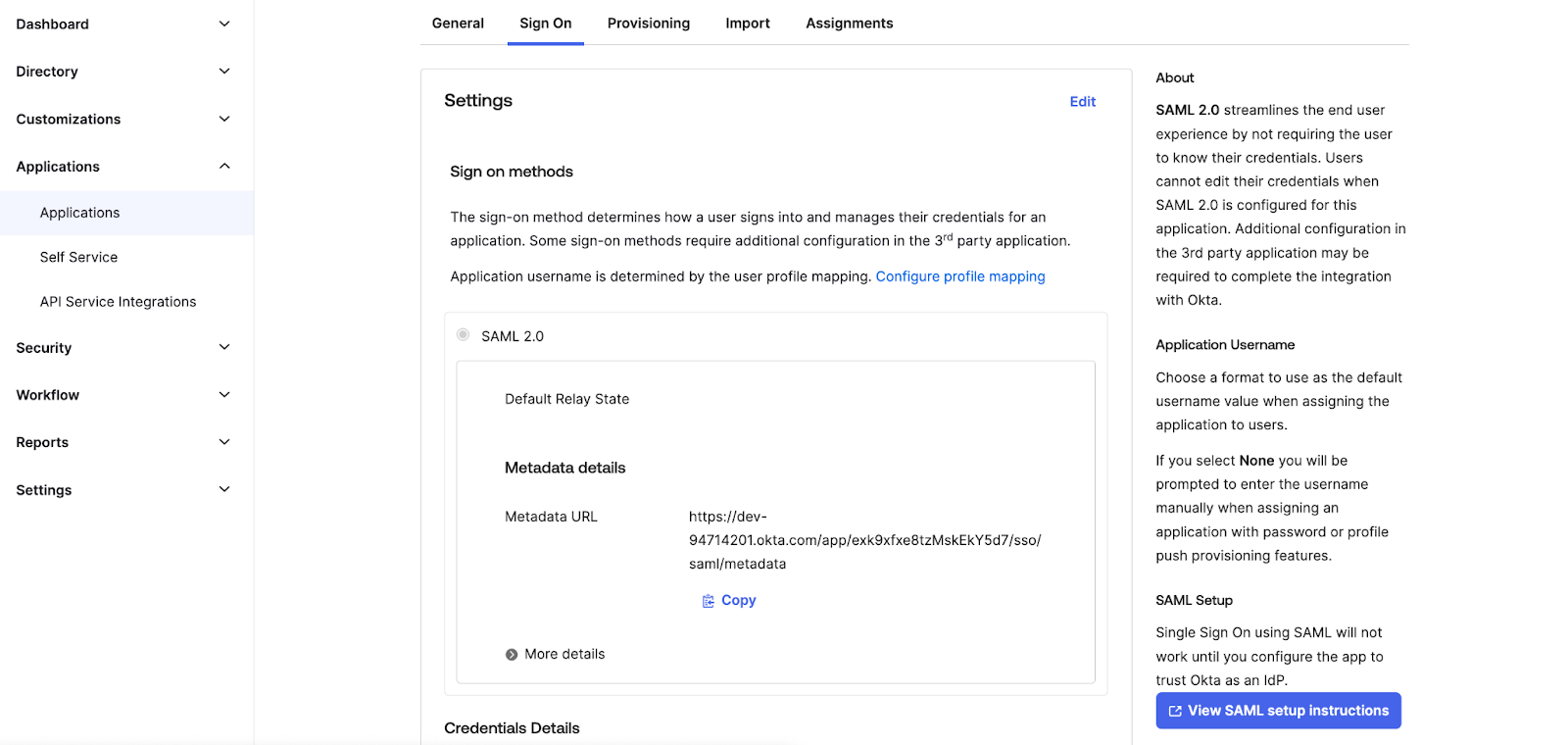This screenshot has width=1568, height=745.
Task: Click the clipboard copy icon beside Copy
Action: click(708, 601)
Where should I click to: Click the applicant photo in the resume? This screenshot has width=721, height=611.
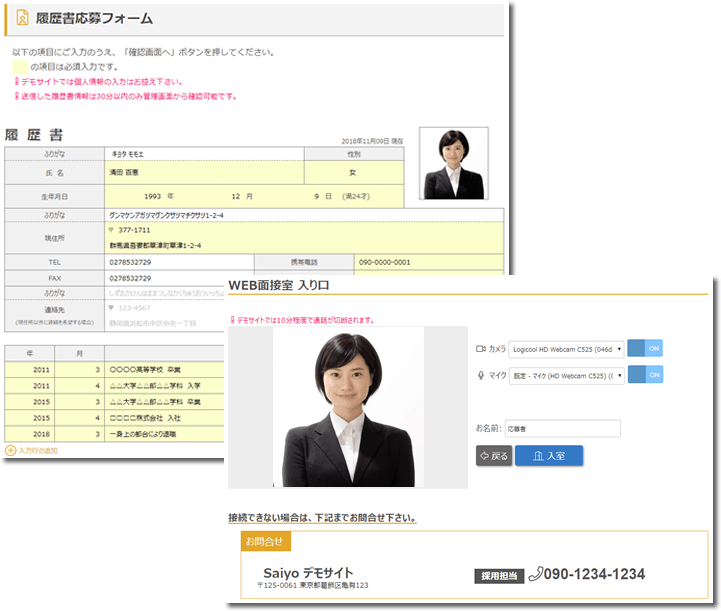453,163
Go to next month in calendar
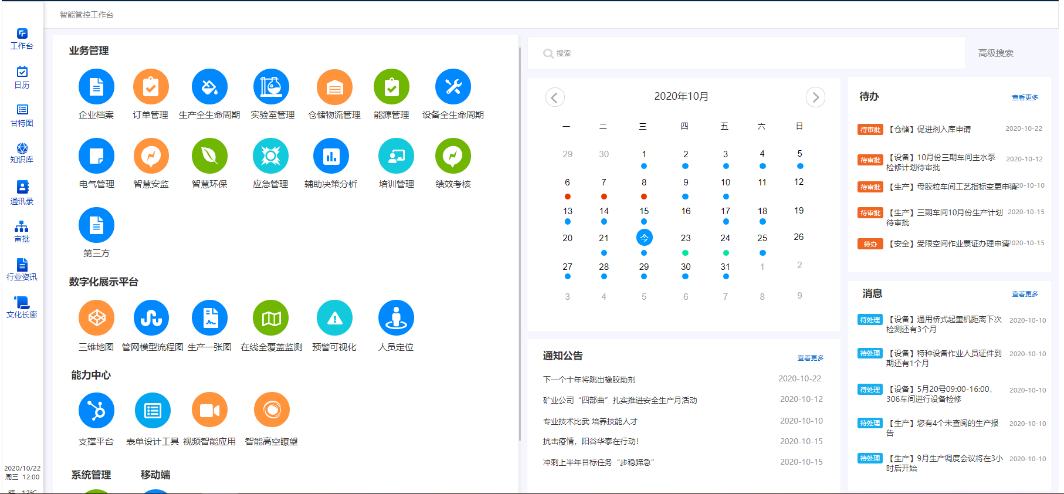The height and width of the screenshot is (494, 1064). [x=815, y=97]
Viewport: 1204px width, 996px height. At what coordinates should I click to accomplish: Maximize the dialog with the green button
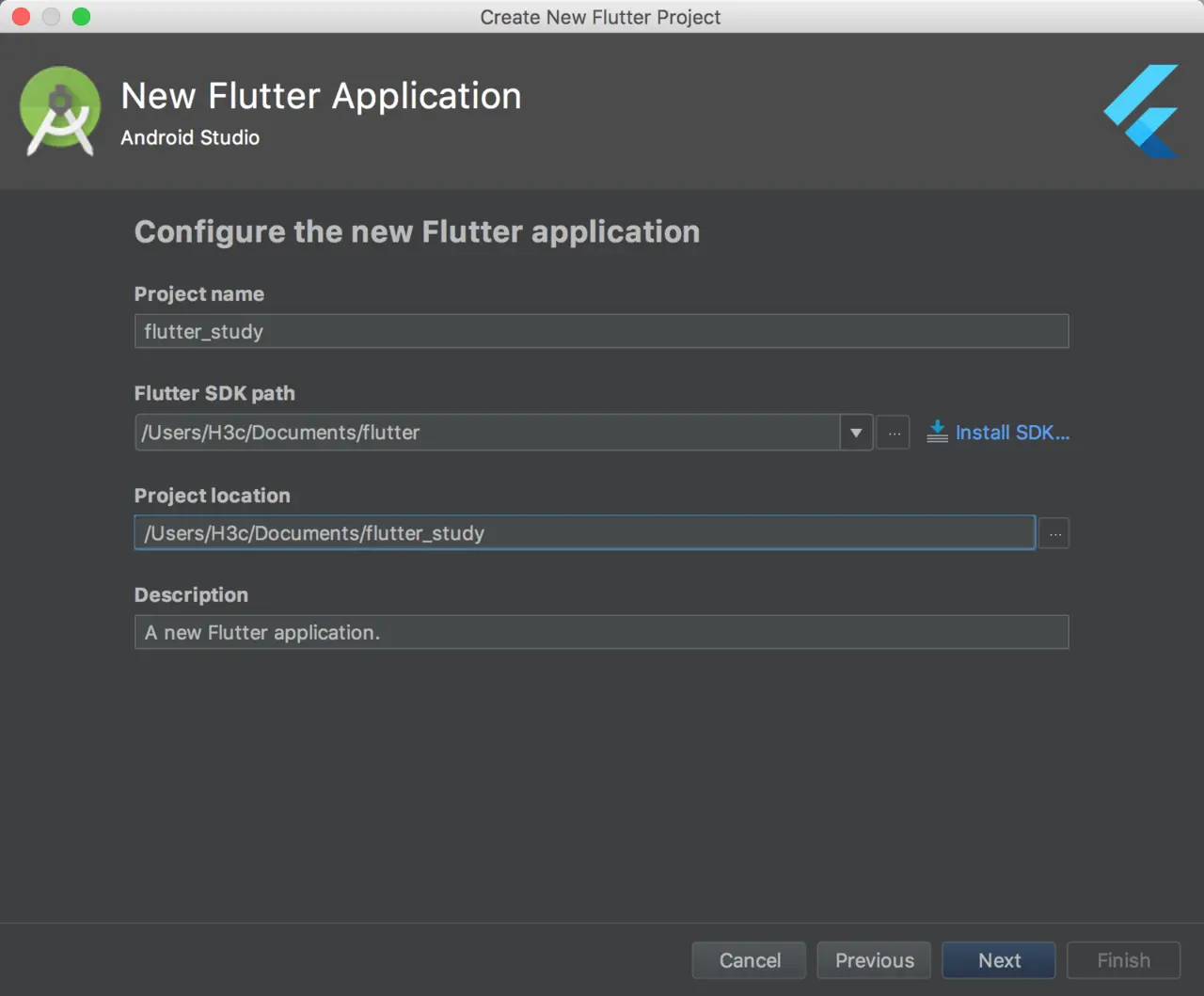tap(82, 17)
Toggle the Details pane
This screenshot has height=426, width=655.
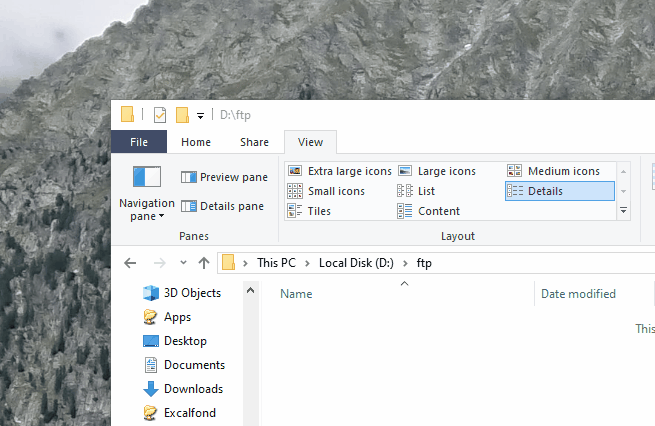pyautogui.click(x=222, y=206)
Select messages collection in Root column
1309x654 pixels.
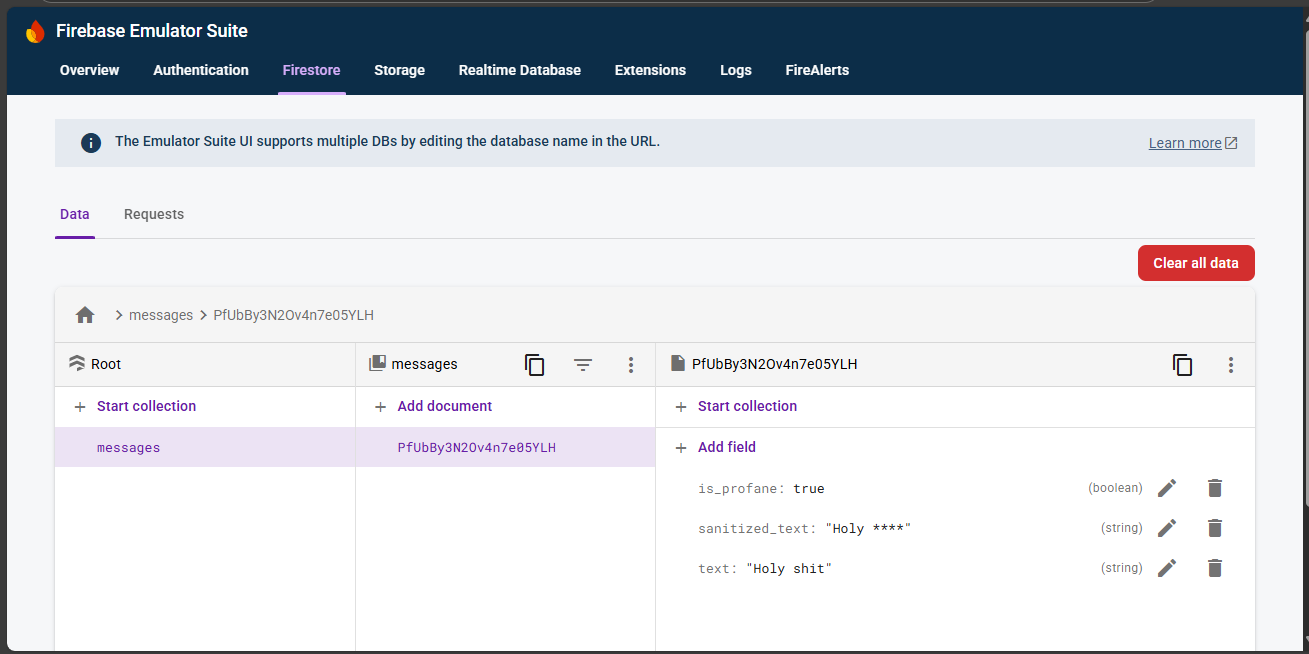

·····

▸ What the exercise asks:
Leaving the pictures out, copy exactly the lines from the line that contains "Toggle the Details pane" to the last line of the data, both ends included.

▸ Exercise answer:
Toggle the Details pane
This screenshot has height=426, width=655.
pyautogui.click(x=222, y=206)
Select messages collection in Root column
1309x654 pixels.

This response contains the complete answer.